You are viewing a plain text version of this content. The canonical link for it is here.
Posted to solr-user@lucene.apache.org by Yandong Yao <yy...@gmail.com> on 2012/07/18 16:18:32 UTC

Count is inconsistent between facet and stats

Hi Guys,

Steps to reproduce:

1) Download apache-solr-4.0.0-ALPHA
2) cd example;  java -jar start.jar
3) cd exampledocs;  ./post.sh *.xml
4) Use statsComponent to get the stats info for field 'popularity' based on
facet 'cat'.  And the 'count' for 'electronics' is 3
http://localhost:8983/solr/collection1/select?q=cat:electronics&wt=json&rows=0&stats=true&stats.field=popularity&stats.facet=cat

{

   - stats_fields:
   {
      - popularity:
      {
         - min: 0,
         - max: 10,
         - count: 14,
         - missing: 0,
         - sum: 75,
         - sumOfSquares: 503,
         - mean: 5.357142857142857,
         - stddev: 2.7902892835178013,
         - facets:
         {
            - cat:
            {
               - music:
               {
                  - min: 10,
                  - max: 10,
                  - count: 1,
                  - missing: 0,
                  - sum: 10,
                  - sumOfSquares: 100,
                  - mean: 10,
                  - stddev: 0
                  },
               - monitor:
               {
                  - min: 6,
                  - max: 6,
                  - count: 2,
                  - missing: 0,
                  - sum: 12,
                  - sumOfSquares: 72,
                  - mean: 6,
                  - stddev: 0
                  },
               - hard drive:
               {
                  - min: 6,
                  - max: 6,
                  - count: 2,
                  - missing: 0,
                  - sum: 12,
                  - sumOfSquares: 72,
                  - mean: 6,
                  - stddev: 0
                  },
               - scanner:
               {
                  - min: 6,
                  - max: 6,
                  - count: 1,
                  - missing: 0,
                  - sum: 6,
                  - sumOfSquares: 36,
                  - mean: 6,
                  - stddev: 0
                  },
               - memory:
               {
                  - min: 0,
                  - max: 7,
                  - count: 3,
                  - missing: 0,
                  - sum: 12,
                  - sumOfSquares: 74,
                  - mean: 4,
                  - stddev: 3.605551275463989
                  },
               - graphics card:
               {
                  - min: 7,
                  - max: 7,
                  - count: 2,
                  - missing: 0,
                  - sum: 14,
                  - sumOfSquares: 98,
                  - mean: 7,
                  - stddev: 0
                  },
               - electronics:
               {
                  - min: 1,
                  - max: 7,
                  - count: 3,
                  - missing: 0,
                  - sum: 9,
                  - sumOfSquares: 51,
                  - mean: 3,
                  - stddev: 3.4641016151377544
                  }
               }
            }
         }
      }

}
5)  Facet on 'cat' and the count is 14.
http://localhost:8983/solr/collection1/select?q=cat:electronics&wt=json&rows=0&facet=true&facet.field=cat

{

   - cat:
   [
      - "electronics",
      - 14,
      - "memory",
      - 3,
      - "connector",
      - 2,
      - "graphics card",
      - 2,
      - "hard drive",
      - 2,
      - "monitor",
      - 2,
      - "camera",
      - 1,
      - "copier",
      - 1,
      - "multifunction printer",
      - 1,
      - "music",
      - 1,
      - "printer",
      - 1,
      - "scanner",
      - 1,
      - "currency",
      - 0,
      - "search",
      - 0,
      - "software",
      - 0
      ]

},



So from StatsComponent the count for 'electronics' cat is 3, while
FacetComponent report 14 'electronics'. Is this a bug?
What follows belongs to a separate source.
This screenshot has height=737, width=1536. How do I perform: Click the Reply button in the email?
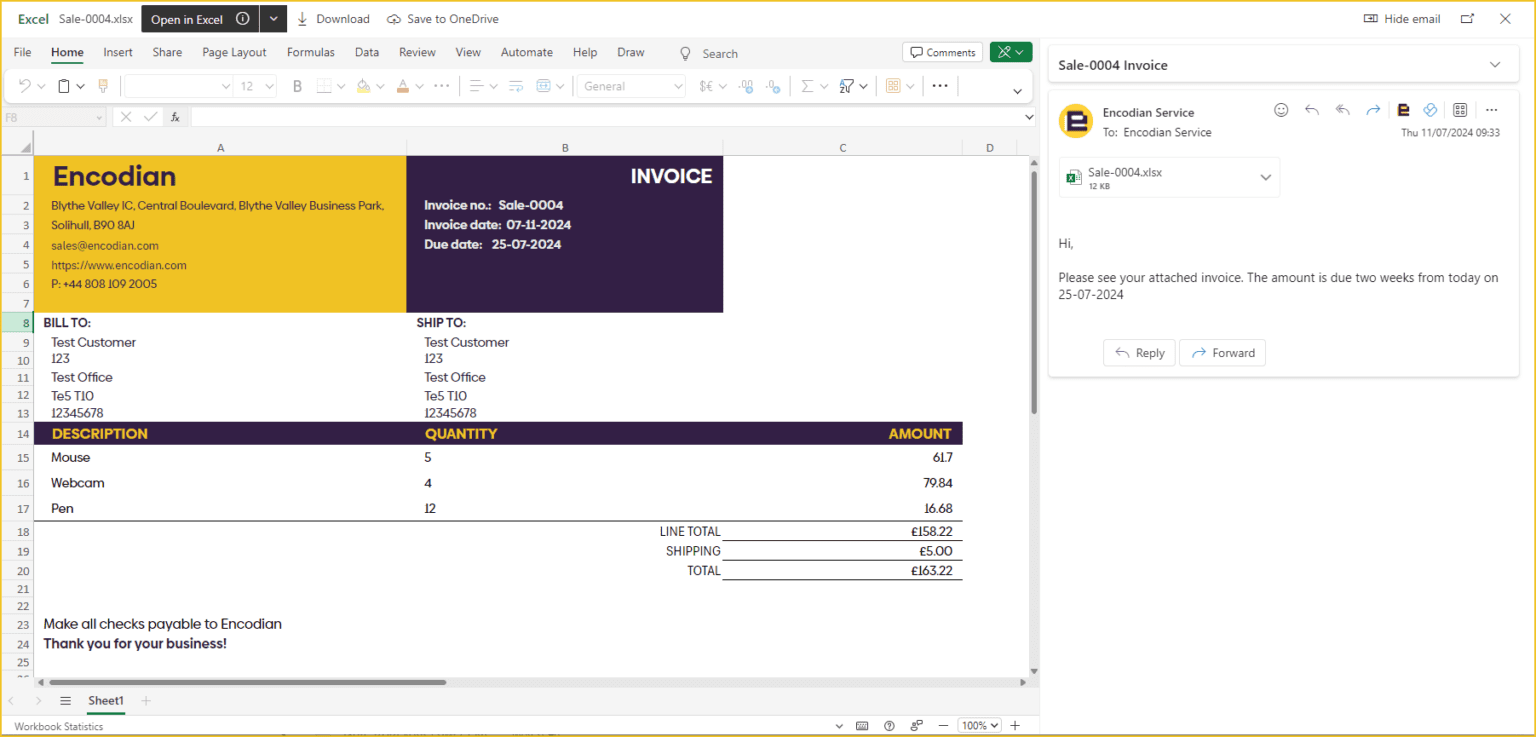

Following is the field definition for 'cat'.
<field name="cat" type="string" indexed="true" stored="true"
multiValued="true"/>

Thanks,
Yandong

Re: Count is inconsistent between facet and stats

Posted by Chris Hostetter <ho...@fucit.org>.
: So from StatsComponent the count for 'electronics' cat is 3, while
: FacetComponent report 14 'electronics'. Is this a bug?
: 
: Following is the field definition for 'cat'.
: <field name="cat" type="string" indexed="true" stored="true"
: multiValued="true"/>

FYI...

https://issues.apache.org/jira/browse/SOLR-3642

(The underlying problem is that the stats.facet feature doesn't work for 
multivalued fields, and the check that was suppose to return an error in 
this case was only checking the fieldtype not the field)


-Hoss